The EDRM dataset (XML version) consists of 159 files that must be selected and downloaded. We provide a script to download the XML version. (NOTE: as of late 2012, distribution arrangements for the EDRM Enron collection have changed, and this download script no longer words. See the EDRM Enron dataset page for current details on how to download the collection.)
The EDRM dataset (PST version) consists of 153 files that must be selected and downloaded. We provide a script to download the PST version. (NOTE: as of late 2012, distribution arrangements for the EDRM Enron collection have changed, and this download script no longer words. See the EDRM Enron dataset page for current details on how to download the collection.)
The script uses wget which is found on most Linux and Unix systems. For Windows, wget.exe is free, and requires no installation. Just save it in C:\Windows
A de-duplicated version of the text-only portion of the XML version is available here (596MB total).

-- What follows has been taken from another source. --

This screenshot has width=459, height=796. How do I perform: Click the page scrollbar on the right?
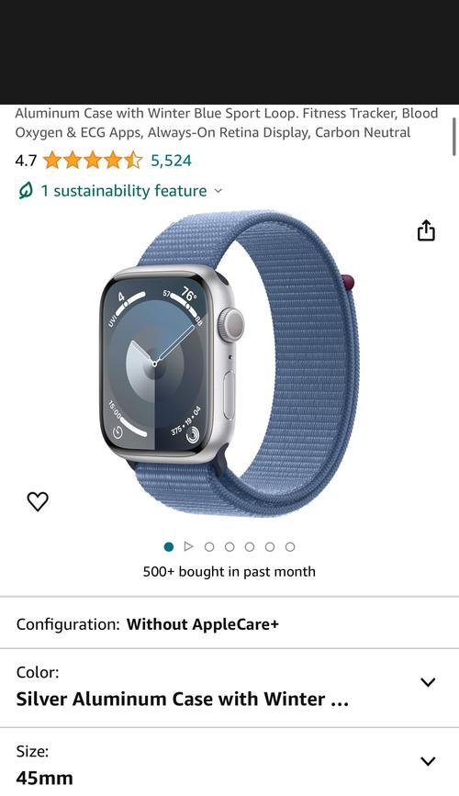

A de-duplicated version of the native attachments of the XML version is available here (8GB total).
The duplicate list is available as a list of canonical messages and a mapping from duplicate to canonical messages.
The seed sets for the TREC 2010 Legal Track Learning Task. This file has four columns:
- The XML document id of the containing email (augmented by the md5 sum, if the document is an attachment)
- The topic number (from 200 to 207)
- The assessment (1 = responsive; 0 = not repsonsive; -1 = not assessed; -2 = not assessed)
- The XML document id for the document
The Official List of document ids that are candidates for production:
- The first column is the XML document id of the containing email (augmented by the md5 sum, if the document is an attachment)
- The second column is the XML document id of the document itself. Submit this document id.

For PST File Format Users ...

A mapping from document id to SDOC# for every canonical message. (SDOC# is found in the header of every message, but document id is not.)
A a mapping from document id to SDOC# for every message, including duplicates.